Keluarnya tiga anggota suku Togutil yang menghuni hutan Halmahera itu terkait dengan penyerangan suku Togutil terhadap pekerja pertambangan dan sebaliknya.
Safrudin Abdulrahman, antropolog yang juga dosen Universitas Khairun Ternate, mengatakan, video tersebut dan tanggapan warganet mendapat perhatian dari Kementerian Sosial. Safrudin yang juga menjabat sebagai konsultan Kementerian Sosial bidang pemberdayaan masyarakat adat terpencil juga melaporkan situasi di sana.
Menurut travel.detik.com, wilayah yang mereka (suku Tugotil) tempati di hutan Halmahera Timur dan Halmahera Tengah merupakan dua kabupaten yang telah diserbu oleh perusahaan pertambangan besar dan mereka dorong masuk ke dalam hutan. Otomatis wilayah dan tempat tinggal masyarakat Tugotil menjadi semakin sempit. Selain itu, wilayah berburu dan tempat berkumpul atau mencari makan juga semakin menyempit. Hal ini membuat mereka sering keluar ke kawasan pertambangan tersebut untuk meminta makan, kata Safrudin.
Indikasi Yang Kurang Baik Untuk Suku Togutil
Safrudin menjelaskan, dalam video tersebut terdengar teriakan ‘Hobata’ yang artinya teman atau saudara. Kemudian mereka (suku Togutil dan para pekerja tambang) saling berkomunikasi menggunakan bahasa Tobelo.

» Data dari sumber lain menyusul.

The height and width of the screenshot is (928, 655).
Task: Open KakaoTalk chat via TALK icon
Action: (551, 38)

Suku Togutil bertanya kepada para pekerja tambang apakah ada makanan. Kemudian, para pekerja tambang menawari mereka makanan. Terlihat dalam video, masyarakat suku Togutil makan bersama.

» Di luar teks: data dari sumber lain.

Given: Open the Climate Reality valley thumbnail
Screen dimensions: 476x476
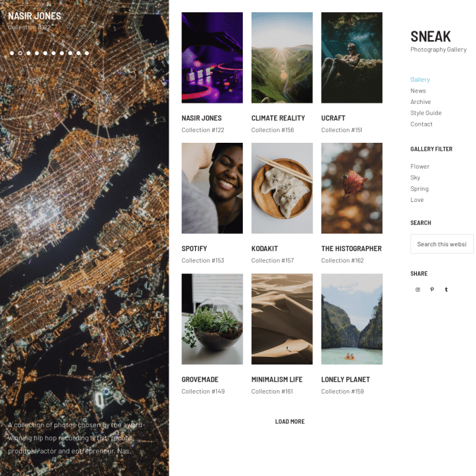Looking at the screenshot, I should [282, 58].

Meski para pekerja tambang dan anggota suku Togutil sudah akrab dan berinteraksi dengan baik, namun ada hal yang tidak bisa diabaikan dalam video tersebut. Safrudin menegaskan, semakin banyaknya mereka yang keluar ke area pertambangan untuk mencari makan membuat mereka kesulitan mencari makan.
Kita tidak bisa memungkiri bahwa mereka semakin sering keluar rumah dan meminta makanan seperti itu, karena mereka juga mengalami kesulitan. Kawasan berburu dan mencari makan semakin menyempit, karena perusahaan terlalu banyak melakukan penetrasi ke dalam hutan yang menjadi wilayahnya, kata Safrudin.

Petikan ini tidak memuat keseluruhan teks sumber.